I realized this article and these “media moments” aren’t made for “us”. This Washington Post article wasn’t written for people whose doctors didn’t believe them, who have spent years warping their own experiences in their mind so relentlessly that they have convinced themselves they were faking it or that when they were feeling their worst it wasn’t really “that bad”, who felt like their pain and neediness tore their families apart and ruined their friendships. This article wasn’t written for people who know what it’s like to “lose what you are and what you love” and have to fight like hell to get some semblance of the life you knew back or worse, accept your new reality and deal with the implications or that – “even if – and especially if – it hurts”.  I finally realized this article was never going to be interesting to “us”.  And, it was interesting to “them” the same way a “freak show” is interesting at the circus. It’s othering and othering doesn’t take ever take the form empathy or compassion. It rarely even resembles pity.  It feels like on a smaller scale this article evoked the same thoughtlessness and naivety that “13 Reasons Why” did when it appealed to a privileged, untroubled audience, and “To the Bone” did for people who do not have explicit experience with eating disorders. Representing shock value at the expense or representation is irresponsible.
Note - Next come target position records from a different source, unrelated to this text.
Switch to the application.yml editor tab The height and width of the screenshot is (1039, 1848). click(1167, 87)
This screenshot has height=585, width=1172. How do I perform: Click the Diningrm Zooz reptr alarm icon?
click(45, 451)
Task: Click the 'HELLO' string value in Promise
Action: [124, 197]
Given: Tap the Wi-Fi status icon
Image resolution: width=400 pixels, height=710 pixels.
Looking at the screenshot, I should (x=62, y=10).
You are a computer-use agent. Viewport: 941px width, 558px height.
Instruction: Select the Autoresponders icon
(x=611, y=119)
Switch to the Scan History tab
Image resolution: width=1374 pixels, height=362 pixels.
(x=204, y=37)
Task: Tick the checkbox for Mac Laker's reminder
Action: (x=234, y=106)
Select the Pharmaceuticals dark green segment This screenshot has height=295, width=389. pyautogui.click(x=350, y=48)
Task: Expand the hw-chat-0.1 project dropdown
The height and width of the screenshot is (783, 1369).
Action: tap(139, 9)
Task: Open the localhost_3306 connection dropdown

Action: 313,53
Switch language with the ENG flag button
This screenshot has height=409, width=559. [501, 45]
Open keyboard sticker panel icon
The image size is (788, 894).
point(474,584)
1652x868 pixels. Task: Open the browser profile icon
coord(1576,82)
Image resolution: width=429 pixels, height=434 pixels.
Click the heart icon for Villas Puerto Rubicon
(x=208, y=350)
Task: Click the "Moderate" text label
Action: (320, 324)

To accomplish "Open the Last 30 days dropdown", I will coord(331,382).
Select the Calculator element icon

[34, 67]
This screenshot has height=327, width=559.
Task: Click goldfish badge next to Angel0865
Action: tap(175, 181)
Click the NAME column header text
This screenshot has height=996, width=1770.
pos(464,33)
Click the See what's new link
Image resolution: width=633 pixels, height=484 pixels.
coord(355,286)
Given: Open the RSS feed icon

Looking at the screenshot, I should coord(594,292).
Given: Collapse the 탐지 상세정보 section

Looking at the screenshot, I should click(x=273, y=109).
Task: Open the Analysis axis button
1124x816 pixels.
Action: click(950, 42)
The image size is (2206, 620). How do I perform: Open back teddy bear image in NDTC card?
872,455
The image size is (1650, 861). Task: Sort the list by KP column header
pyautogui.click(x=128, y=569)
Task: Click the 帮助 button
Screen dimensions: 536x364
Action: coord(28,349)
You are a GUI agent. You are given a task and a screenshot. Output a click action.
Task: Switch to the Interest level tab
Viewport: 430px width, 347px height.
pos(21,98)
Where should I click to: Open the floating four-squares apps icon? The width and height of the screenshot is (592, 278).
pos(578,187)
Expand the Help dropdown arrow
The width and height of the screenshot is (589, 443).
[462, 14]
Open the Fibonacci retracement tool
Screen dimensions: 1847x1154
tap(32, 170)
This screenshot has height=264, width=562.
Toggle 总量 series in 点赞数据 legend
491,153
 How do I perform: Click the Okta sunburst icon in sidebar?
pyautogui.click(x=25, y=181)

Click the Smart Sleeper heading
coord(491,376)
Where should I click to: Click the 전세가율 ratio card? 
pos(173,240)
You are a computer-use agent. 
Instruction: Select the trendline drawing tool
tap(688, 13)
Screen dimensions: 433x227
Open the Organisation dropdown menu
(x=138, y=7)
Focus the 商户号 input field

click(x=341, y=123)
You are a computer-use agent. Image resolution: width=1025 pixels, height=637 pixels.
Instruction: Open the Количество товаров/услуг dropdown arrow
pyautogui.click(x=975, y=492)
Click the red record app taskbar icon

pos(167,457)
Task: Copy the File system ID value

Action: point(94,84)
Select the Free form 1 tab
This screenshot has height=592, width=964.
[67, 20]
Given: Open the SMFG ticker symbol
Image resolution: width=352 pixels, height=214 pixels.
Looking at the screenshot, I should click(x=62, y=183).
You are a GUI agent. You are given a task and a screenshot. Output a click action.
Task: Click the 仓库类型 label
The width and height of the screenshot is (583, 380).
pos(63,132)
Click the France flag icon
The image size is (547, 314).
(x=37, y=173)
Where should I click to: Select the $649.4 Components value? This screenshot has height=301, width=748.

My painful disease reminds me daily that I don’t have control over my body and I will hurt physically and mentally sometimes just because the wind blows. However, I do have control over the choices I make each day about the life I lead and the way I love myself and my ambitions – fiercely. The article got one thing correct: “It is not as simple as “come for three weeks and now your life is all better.””

After all this ranting, I am left feeling energized by the possibility of a different conversation about “us”. My condition and my experiences living with chronic pain have shaped who I am today. I am hopeful to one day hear sentences like this, “this article was interesting to me because of what you shared about your experience. I want to understand you better. How do you relate to this article?” I will look forward to conversations that are powered by the curiosity to better understand my story and a willingness set aside expectations in order to make space for surprise, ambiguity, and maybe even genuine understanding.